Bread, cash, dosh, dough, loot, lucre, moolah, read­ies, the where­withal: Call it what you like, it mat­ters. To Chris­tians, love of it is the root of all evil. To gen­er­als, it’s the sinews of war. To rev­o­lu­tion­ar­ies, it’s the chains of labor. But in The Ascent of Money, Niall Fer­gu­son shows that finance is in fact the foun­da­tion of human progress. What’s more, he reveals finan­cial his­tory as the essen­tial back­story behind all history. Through Ferguson’s expert lens famil­iar his­tor­i­cal land­marks appear in a new and sharper finan­cial focus. Sud­denly, the civ­i­liza­tion of the Renais­sance looks very dif­fer­ent: a boom in the mar­ket for art and archi­tec­ture made pos­si­ble when Ital­ian bankers adopted Ara­bic math­e­mat­ics. The rise of the Dutch repub­lic is rein­ter­preted as the tri­umph of the world’s first mod­ern bond mar­ket over insol­vent Hab­s­burg abso­lutism. And the ori­gins of the French Rev­o­lu­tion are traced back to a stock mar­ket bub­ble caused by a con­victed Scot mur­derer. With the clar­ity and verve for which he is known, Fer­gu­son elu­ci­dates key finan­cial insti­tu­tions and con­cepts by show­ing where they came from. What is money? What do banks do? What’s the dif­fer­ence between a stock and a bond? Why buy insur­ance or real estate? And what exactly does a hedge fund do? This is his­tory for the present. Fer­gu­son trav­els to post-Katrina New Orleans to ask why the free mar­ket can’t pro­vide ade­quate pro­tec­tion against cat­a­stro­phe. He delves into the ori­gins of the sub­prime mort­gage crisis.Perhaps most impor­tant, The Ascent of Money doc­u­ments how a new finan­cial rev­o­lu­tion is pro­pelling the world’s biggest coun­tries, India and China, from poverty to wealth in the space of a sin­gle generation–an eco­nomic trans­for­ma­tion unprece­dented in human history.Yet the cen­tral les­son of the finan­cial his­tory is that sooner or later every bub­ble bursts–sooner or later the bear­ish sell­ers out­num­ber the bull­ish buy­ers, sooner or later greed flips into fear. And that’s why, whether you’re scrap­ing by or rolling in it, there’s never been a bet­ter time to under­stand the ascent of money.

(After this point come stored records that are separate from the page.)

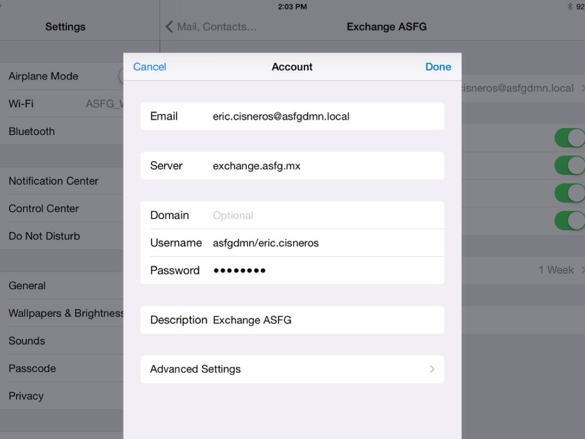Open Wallpapers & Brightness settings
585x439 pixels.
click(x=66, y=313)
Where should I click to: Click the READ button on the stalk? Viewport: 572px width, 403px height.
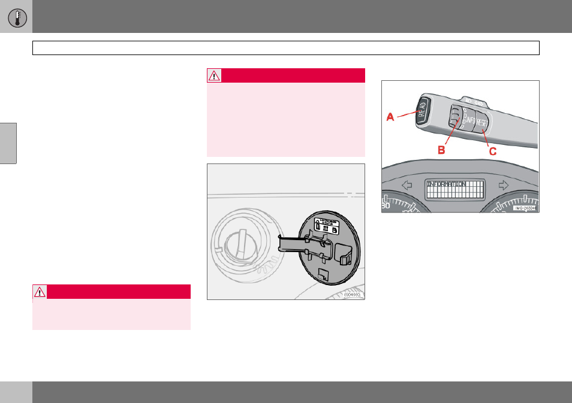[423, 110]
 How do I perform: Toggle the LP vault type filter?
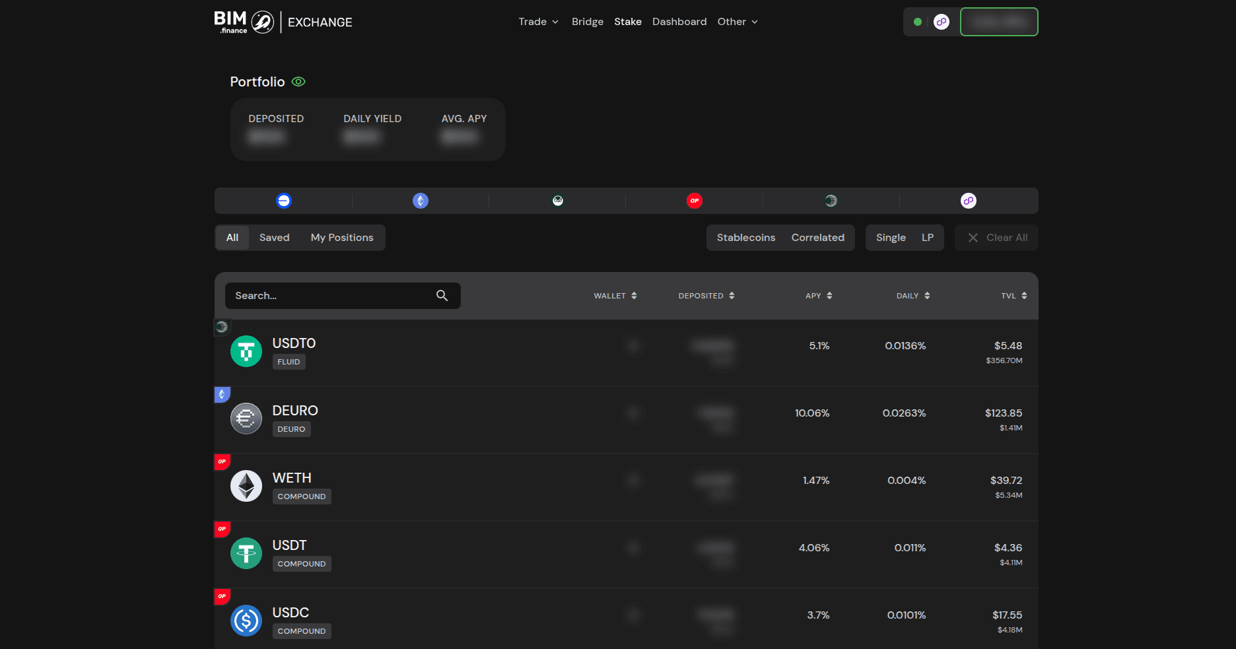coord(927,238)
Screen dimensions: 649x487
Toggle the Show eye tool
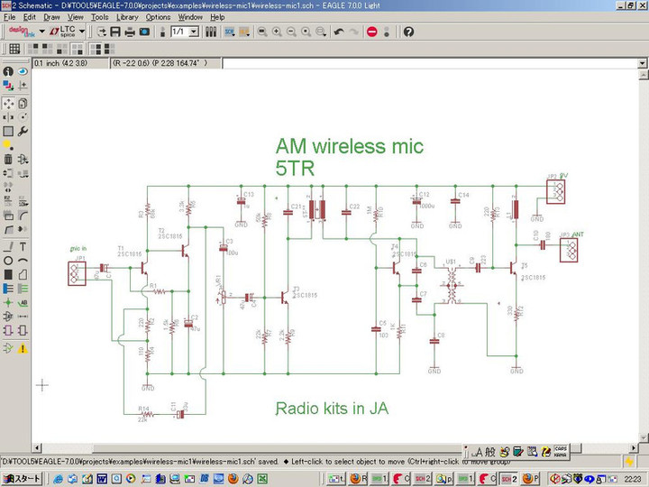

(3) Civ­i­liza­tion: Is the West His­tory? - part 1

f in the year 1411 you had been able to cir­cum­nav­i­gate the globe, you would have been most impressed by the daz­zling civil­i­sa­tions of the Orient. By con­trast, Eng­land would have struck you as a mis­er­able back­wa­ter rav­aged by plague, bad san­i­ta­tion and inces­sant war. The other quar­rel­some king­doms of West­ern Europe — Aragon, Castile, France, Por­tu­gal and Scot­land — would have seemed lit­tle better. The idea that the West would come to dom­i­nate the rest for most of the next half mil­len­nium would have struck you as wildly fan­ci­ful. And yet it happened. What was it about the civil­i­sa­tion of West­ern Europe that allowed it to trump the out­wardly supe­rior empires of the Orient? In Civ­i­liza­tion: The West and the Rest, Niall Fer­gu­son argues that the West devel­oped six “killer appli­ca­tions” that the rest lacked: com­pe­ti­tion, sci­ence, democ­racy, med­i­cine, con­sumerism and the work ethic, and takes read­ers on an extra­or­di­nary jour­ney around the globe with a defin­ing nar­ra­tive of mod­ern world history.

I found myself watch­ing over and over these doc­u­men­taries (par­tic­u­larly Ascent of Money). If you love his doc­u­men­taries, you will love his books, and his aca­d­e­mic papers (no joke). The amount of knowl­edge you can gain by watch­ing these doc­u­men­taries is massive.
Warn­ing: Once you start look­ing at part 1 of any documentary…you can’t stop!